De leden van de PvdD-fractie vragen welke andere sectoren in staat zijn om meer CO2 te reduceren en op welke wijze ik mij hiervoor ga inzetten. Zoals bekend geven landen in hun klimaatbijdrage (NDC) aan welke bijdrage zij kunnen leveren aan de doelen in het Parijs-akkoord en hoe deze opgave over de verschillende sectoren wordt verdeeld. Nederland levert zijn bijdrage als onderdeel van de EU-NDC. Daarin is afgesproken dat de EU zijn emissies zal reduceren met ten minste 40% in 2030 ten opzichte van 1990, zoals overeengekomen door de Europese Raad van oktober 2014. Deze opgave is vervolgens vertaald in een aanscherping van het EU-emissiehandelssysteem (ETS) en lidstaatspecifieke doelen voor de non-ETS sectoren. De onderhandelingen over het EU-ETS bevinden zich inmiddels in de triloogfase; over de verdeling van de non-ETS opgave over de lidstaten wordt momenteel onderhandeld in de Raad en het Europees parlement. Zodra er een akkoord is bereikt op beide dossiers, zal het kabinet bezien hoe de opgave voor Nederland het beste kan worden ingevuld.

Daarnaast wordt er in het kader van de uitwerking van de Energieagenda gewerkt aan transitiepaden, waarin wordt onderzocht wat de overgang naar een koolstofarme economie betekent voor de verschillende energiefunctionaliteiten, waarbij ook de emissies in de landbouw- en landgebruiksector (waaronder methaan) worden meegenomen.
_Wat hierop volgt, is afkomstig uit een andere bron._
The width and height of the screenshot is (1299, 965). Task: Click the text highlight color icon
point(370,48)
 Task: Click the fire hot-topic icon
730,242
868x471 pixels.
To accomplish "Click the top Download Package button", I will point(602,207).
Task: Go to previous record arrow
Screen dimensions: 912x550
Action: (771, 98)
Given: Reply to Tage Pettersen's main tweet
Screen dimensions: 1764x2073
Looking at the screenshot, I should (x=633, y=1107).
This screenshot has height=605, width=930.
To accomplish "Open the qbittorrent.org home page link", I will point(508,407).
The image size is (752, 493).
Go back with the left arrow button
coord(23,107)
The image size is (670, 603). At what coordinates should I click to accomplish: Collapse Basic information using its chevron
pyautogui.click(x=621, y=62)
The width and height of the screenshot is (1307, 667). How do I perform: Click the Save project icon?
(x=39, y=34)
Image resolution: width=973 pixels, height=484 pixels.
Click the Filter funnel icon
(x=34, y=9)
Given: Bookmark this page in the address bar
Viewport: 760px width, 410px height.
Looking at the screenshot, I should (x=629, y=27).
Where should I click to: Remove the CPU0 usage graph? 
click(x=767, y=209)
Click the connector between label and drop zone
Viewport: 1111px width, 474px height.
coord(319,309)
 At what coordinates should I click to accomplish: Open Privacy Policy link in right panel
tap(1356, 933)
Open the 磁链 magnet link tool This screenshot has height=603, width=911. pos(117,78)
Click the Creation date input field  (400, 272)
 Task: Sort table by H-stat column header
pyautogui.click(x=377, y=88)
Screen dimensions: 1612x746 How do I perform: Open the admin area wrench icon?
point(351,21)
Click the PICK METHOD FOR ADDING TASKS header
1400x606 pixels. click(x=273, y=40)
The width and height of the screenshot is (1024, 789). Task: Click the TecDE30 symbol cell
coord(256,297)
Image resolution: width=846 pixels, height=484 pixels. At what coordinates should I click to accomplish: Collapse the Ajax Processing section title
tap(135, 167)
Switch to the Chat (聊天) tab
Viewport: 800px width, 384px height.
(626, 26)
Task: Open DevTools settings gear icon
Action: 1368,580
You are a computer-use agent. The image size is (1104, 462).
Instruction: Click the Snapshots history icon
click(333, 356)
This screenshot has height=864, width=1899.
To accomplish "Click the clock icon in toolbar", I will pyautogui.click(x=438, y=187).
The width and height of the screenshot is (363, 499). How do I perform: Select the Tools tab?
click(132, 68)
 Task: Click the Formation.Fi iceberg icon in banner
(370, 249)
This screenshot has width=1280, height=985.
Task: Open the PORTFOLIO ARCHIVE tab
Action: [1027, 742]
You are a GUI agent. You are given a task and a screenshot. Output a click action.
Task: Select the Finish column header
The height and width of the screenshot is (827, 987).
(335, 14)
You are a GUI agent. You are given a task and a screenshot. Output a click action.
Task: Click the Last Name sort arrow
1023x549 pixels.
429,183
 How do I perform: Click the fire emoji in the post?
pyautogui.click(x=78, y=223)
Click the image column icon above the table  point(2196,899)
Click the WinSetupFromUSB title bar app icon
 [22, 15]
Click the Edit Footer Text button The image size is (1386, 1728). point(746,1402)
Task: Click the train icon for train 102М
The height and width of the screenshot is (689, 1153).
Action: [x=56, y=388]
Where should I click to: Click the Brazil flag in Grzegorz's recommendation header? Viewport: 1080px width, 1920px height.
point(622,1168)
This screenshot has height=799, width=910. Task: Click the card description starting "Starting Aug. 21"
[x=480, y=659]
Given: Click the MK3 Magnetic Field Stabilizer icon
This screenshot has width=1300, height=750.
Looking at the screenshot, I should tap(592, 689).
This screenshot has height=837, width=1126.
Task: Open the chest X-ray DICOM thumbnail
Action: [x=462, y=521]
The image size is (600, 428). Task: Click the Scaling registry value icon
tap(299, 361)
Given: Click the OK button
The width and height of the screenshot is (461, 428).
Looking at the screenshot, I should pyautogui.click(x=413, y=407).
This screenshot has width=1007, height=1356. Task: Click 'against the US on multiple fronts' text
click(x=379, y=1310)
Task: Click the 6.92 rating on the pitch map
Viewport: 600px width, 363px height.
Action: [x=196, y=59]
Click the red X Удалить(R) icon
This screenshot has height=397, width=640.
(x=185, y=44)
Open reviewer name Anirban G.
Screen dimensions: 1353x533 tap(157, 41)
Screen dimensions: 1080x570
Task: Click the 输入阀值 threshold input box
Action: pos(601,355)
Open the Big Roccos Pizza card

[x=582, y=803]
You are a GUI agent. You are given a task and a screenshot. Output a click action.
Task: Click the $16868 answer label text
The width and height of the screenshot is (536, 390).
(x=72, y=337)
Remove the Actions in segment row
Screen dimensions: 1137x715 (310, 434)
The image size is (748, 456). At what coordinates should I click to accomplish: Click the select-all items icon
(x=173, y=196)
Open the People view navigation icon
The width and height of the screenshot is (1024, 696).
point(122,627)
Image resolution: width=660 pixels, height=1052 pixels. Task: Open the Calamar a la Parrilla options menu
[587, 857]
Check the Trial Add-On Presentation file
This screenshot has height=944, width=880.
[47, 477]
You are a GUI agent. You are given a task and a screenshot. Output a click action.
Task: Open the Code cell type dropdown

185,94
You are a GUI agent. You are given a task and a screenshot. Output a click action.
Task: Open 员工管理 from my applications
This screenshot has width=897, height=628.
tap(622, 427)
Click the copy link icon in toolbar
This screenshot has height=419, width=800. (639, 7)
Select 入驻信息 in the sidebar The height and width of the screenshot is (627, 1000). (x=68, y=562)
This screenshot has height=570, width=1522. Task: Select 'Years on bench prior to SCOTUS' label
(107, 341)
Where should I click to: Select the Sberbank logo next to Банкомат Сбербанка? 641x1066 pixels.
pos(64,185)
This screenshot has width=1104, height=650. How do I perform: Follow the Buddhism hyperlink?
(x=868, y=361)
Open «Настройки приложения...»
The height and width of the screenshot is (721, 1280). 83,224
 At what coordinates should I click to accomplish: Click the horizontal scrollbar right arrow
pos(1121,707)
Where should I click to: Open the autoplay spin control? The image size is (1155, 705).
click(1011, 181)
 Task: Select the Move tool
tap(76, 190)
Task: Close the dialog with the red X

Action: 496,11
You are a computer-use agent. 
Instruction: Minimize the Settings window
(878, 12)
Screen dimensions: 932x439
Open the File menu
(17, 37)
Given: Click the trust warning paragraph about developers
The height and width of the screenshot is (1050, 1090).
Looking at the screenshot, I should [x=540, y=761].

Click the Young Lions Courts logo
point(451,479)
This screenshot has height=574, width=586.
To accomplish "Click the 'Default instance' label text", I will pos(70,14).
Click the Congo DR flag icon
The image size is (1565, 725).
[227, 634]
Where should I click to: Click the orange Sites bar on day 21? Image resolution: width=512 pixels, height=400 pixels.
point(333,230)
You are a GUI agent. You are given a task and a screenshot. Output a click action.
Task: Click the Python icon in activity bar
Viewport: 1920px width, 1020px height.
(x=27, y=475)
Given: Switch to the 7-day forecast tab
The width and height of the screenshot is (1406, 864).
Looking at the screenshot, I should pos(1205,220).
De Staatssecretaris van Infrastructuur en Milieu, S.A.M. Dijksma


X Noot
1

Zie dossier E170013 op www.europapoort.nl

X Noot
2

Samenstelling Infrastructuur, Milieu en Ruimtelijke Ordening:

Ten Hoeve (OSF), Huijbregts-Schiedon (VVD), Kuiper (CU), Schaap (VVD), Flierman (CDA), Schrijver (PvdA), Sent (PvdA) (voorzitter), Vos (GL), P. van Dijk (PVV), Atsma (CDA), D.J.H. van Dijk (SGP), Don (SP), Jorritsma-Lebbink (VVD) (vicevoorzitter),N.J.J. van Kesteren (CDA), Köhler (SP), Meijer (SP), Pijlman (D66), Schaper (D66), Stienen (D66), Teunissen (PvdD), Verheijen (PvdA), Klip-Martin (VVD), Baay-Timmerman (50PLUS), A.J.M. van Kesteren (PVV),Van der Sluijs (PVV)

X Noot
3

Samenstelling Economische Zaken:

Nagel (50PLUS) Ten Hoeve (OSF), Huijbregts-Schiedon (VVD), Koffeman (PvdD), Kuiper (CU),Schaap (VVD), Flierman (CDA), Barth (PvdA), Ester (CU), Postema (PvdA), Vos (GL), Kok (PVV) (vicevoorzitter), P. van Dijk (PVV), Gerkens (SP) (voorzitter), Van Beek (PVV), Atsma (CDA), N.J.J. van Kesteren (CDA), Meijer (SP), Pijlman (D66), Prast (D66), Van Rij (CDA), Schalk (SGP), Schnabel (D66), Verheijen (PvdA), Klip-Martin (VVD), Overbeek (SP)

X Noot
4

E-dossier E170013, te raadplegen op: https://www.eerstekamer.nl/eu/edossier/e170013_voorstel_voor_een.

X Noot
5

E-dossier E170013, te raadplegen op: https://www.eerstekamer.nl/eu/edossier/e170013_voorstel_voor_een.

X Noot
6

Kamerstukken I 2016/17, 22 112, HL.

X Noot
7

Europese Economische Ruimte.

X Noot
8

De Commissie Milieubeheer, volksgezondheid en voedselveiligheid van het Europees parlement.